*** Dataset entries ***
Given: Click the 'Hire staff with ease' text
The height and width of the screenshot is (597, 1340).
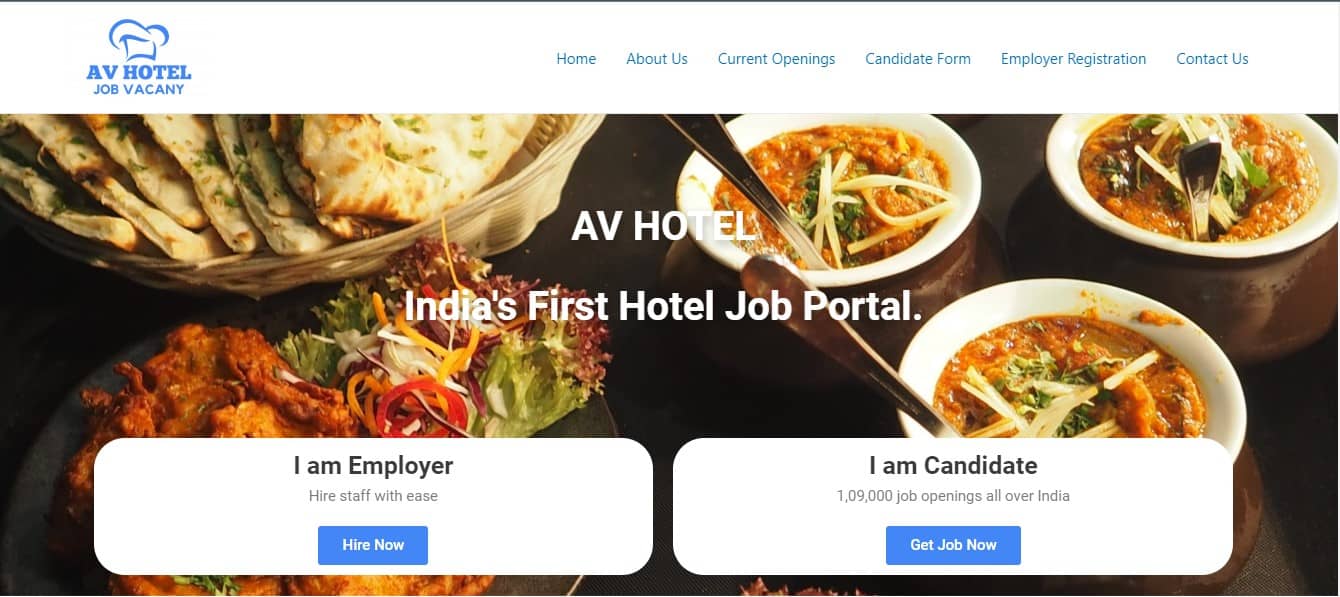Looking at the screenshot, I should pos(373,496).
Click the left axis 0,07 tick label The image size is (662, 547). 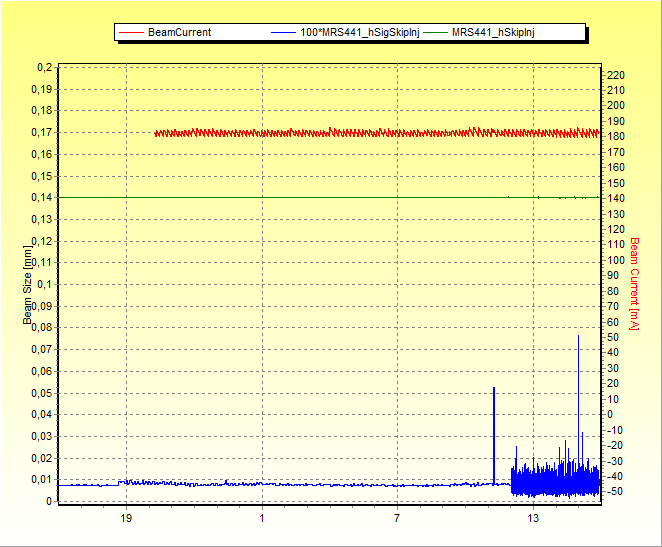(41, 350)
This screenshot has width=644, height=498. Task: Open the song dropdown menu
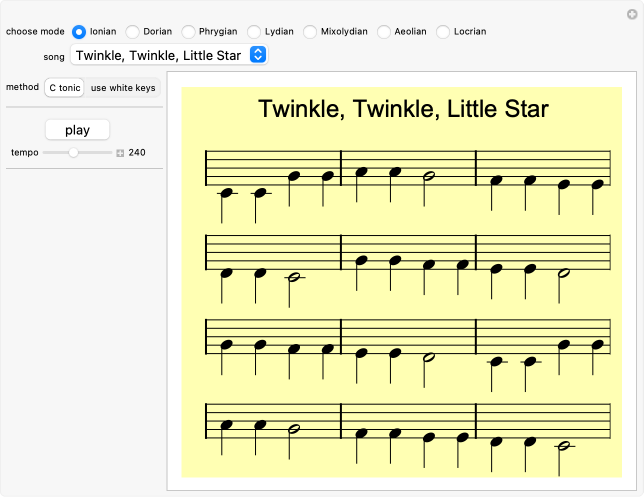coord(168,55)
*** End of Dataset entries ***
◆ **Task goal**
Starting at the line with "This screenshot has", write out every line exactly through the final line of the records above, both included, and skip the pictures.

◆ **Answer box**
This screenshot has width=644, height=498. Task: Open the song dropdown menu
coord(168,55)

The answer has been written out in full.